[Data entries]
-------------------------

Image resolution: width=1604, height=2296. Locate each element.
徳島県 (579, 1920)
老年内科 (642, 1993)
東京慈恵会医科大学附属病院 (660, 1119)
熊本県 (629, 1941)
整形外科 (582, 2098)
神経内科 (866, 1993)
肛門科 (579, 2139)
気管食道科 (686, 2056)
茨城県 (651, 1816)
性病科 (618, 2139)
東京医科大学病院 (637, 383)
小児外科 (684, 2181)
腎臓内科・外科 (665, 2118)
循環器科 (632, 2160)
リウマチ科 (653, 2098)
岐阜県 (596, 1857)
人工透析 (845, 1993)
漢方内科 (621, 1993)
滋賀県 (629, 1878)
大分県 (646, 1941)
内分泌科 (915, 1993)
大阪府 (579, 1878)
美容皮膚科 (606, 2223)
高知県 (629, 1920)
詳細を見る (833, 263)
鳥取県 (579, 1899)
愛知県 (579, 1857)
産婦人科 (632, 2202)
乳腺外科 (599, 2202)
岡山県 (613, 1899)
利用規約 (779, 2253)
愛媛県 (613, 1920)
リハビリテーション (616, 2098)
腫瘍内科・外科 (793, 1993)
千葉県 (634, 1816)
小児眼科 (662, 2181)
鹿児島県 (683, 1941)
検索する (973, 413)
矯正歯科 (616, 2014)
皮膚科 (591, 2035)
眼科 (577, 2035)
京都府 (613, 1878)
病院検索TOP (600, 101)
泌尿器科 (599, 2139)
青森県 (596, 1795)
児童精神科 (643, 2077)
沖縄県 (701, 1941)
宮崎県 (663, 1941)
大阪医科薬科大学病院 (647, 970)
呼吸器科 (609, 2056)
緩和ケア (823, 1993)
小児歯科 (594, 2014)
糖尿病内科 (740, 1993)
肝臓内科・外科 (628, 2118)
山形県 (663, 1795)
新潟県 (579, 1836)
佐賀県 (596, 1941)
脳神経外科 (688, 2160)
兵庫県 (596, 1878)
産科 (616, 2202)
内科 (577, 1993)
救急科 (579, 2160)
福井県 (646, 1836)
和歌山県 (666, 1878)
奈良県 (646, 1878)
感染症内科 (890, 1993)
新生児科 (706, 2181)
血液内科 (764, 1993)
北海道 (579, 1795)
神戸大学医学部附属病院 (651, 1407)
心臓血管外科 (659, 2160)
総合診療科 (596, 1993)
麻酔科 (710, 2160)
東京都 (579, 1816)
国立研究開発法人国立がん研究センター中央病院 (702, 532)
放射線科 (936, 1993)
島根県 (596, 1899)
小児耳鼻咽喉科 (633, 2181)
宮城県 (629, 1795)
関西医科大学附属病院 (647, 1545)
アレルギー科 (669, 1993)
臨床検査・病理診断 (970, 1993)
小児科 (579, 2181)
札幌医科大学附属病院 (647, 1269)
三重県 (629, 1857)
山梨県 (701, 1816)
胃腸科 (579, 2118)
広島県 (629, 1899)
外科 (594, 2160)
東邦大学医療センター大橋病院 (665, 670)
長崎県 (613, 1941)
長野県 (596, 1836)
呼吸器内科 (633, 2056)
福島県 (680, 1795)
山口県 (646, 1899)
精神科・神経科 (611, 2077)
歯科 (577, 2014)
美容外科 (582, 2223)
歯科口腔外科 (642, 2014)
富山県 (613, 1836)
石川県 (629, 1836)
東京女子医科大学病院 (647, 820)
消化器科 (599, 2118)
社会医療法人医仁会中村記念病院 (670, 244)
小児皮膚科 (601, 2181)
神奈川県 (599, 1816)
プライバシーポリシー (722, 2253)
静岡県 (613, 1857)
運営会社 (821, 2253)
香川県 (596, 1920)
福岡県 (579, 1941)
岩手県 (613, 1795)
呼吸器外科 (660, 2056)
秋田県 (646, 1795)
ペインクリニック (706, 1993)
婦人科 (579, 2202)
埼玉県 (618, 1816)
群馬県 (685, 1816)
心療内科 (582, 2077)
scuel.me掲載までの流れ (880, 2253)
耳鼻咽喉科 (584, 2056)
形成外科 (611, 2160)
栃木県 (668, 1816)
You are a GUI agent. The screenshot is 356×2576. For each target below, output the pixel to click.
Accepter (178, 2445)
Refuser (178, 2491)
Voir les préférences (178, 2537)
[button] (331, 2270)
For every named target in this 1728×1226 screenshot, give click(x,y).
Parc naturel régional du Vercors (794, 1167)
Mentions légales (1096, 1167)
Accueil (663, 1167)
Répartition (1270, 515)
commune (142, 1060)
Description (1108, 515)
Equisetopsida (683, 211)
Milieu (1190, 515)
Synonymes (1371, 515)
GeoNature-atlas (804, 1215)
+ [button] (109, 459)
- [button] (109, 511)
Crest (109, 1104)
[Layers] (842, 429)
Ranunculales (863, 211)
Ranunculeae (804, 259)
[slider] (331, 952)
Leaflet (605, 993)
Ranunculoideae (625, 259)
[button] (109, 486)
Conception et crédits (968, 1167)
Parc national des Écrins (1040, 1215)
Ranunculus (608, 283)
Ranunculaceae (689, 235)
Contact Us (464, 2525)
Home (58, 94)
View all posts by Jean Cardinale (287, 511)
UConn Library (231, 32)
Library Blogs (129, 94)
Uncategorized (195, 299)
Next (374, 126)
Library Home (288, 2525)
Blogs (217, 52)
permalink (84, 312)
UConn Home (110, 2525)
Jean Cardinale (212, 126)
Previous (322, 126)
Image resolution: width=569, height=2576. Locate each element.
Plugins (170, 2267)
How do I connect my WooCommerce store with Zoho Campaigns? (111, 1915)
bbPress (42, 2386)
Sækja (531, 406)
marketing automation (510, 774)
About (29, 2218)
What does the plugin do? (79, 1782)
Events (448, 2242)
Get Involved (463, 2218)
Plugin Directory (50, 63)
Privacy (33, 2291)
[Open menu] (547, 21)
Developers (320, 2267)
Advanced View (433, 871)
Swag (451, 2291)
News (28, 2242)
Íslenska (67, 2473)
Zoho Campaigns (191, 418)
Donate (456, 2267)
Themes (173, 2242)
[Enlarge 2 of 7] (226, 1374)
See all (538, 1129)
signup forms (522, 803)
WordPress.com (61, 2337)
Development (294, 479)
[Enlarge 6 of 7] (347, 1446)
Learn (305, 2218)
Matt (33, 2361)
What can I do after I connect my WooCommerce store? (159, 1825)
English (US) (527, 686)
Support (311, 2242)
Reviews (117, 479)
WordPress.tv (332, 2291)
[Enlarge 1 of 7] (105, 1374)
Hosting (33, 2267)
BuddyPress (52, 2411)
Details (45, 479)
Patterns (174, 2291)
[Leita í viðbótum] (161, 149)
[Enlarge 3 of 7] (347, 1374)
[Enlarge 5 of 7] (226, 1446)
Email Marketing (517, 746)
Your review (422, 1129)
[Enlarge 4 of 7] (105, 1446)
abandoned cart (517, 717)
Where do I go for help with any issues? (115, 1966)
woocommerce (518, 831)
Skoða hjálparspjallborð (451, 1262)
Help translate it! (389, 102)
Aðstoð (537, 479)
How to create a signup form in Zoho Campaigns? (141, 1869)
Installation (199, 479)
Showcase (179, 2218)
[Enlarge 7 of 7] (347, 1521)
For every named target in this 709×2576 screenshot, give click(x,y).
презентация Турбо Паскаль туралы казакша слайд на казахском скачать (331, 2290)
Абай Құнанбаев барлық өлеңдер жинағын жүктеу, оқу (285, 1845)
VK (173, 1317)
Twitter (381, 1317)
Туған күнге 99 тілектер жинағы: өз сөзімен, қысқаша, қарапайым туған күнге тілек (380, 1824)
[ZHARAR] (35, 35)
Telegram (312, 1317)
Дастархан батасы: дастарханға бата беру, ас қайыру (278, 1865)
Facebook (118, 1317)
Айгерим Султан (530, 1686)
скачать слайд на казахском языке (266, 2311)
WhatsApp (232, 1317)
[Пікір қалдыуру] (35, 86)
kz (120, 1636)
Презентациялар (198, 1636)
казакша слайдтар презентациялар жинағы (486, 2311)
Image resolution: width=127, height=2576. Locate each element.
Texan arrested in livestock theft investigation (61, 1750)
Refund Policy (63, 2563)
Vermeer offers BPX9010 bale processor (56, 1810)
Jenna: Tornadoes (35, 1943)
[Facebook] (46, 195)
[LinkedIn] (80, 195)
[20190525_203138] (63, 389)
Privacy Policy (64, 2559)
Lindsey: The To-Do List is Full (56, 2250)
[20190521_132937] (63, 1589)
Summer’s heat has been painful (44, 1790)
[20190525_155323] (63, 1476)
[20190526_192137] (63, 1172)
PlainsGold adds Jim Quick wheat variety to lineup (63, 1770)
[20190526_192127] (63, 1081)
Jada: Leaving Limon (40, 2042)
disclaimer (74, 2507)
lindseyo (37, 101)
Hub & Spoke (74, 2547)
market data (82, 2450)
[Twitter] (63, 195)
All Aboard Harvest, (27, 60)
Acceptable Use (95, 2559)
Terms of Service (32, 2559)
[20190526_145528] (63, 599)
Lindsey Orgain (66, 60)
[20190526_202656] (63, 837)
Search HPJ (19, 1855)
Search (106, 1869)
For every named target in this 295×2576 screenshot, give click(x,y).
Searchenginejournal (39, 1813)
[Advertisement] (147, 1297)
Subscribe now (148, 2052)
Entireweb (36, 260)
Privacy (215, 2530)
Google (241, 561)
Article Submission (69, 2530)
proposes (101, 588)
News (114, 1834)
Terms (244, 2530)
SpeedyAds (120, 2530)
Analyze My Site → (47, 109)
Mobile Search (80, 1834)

-------------------------

WHAT THE TASK REQUIRES → Each line in the entries above, starting at the line with "札幌医科大学附属病院 (647, 1269)" and ending at the line with "Voir les préférences (178, 2537)", is to be printed exactly, and only those lines.

WRITTEN SOLUTION →
札幌医科大学附属病院 (647, 1269)
三重県 (629, 1857)
山梨県 (701, 1816)
胃腸科 (579, 2118)
広島県 (629, 1899)
外科 (594, 2160)
東邦大学医療センター大橋病院 (665, 670)
長崎県 (613, 1941)
長野県 (596, 1836)
呼吸器内科 (633, 2056)
福島県 (680, 1795)
山口県 (646, 1899)
精神科・神経科 (611, 2077)
歯科 (577, 2014)
美容外科 (582, 2223)
歯科口腔外科 (642, 2014)
富山県 (613, 1836)
石川県 (629, 1836)
東京女子医科大学病院 (647, 820)
消化器科 (599, 2118)
社会医療法人医仁会中村記念病院 (670, 244)
小児皮膚科 (601, 2181)
神奈川県 (599, 1816)
プライバシーポリシー (722, 2253)
静岡県 (613, 1857)
運営会社 (821, 2253)
香川県 (596, 1920)
福岡県 (579, 1941)
岩手県 (613, 1795)
呼吸器外科 (660, 2056)
秋田県 (646, 1795)
ペインクリニック (706, 1993)
婦人科 (579, 2202)
埼玉県 (618, 1816)
群馬県 (685, 1816)
心療内科 (582, 2077)
scuel.me掲載までの流れ (880, 2253)
耳鼻咽喉科 (584, 2056)
形成外科 (611, 2160)
栃木県 (668, 1816)
You are a GUI agent. The screenshot is 356×2576. For each target below, output the pixel to click.
Accepter (178, 2445)
Refuser (178, 2491)
Voir les préférences (178, 2537)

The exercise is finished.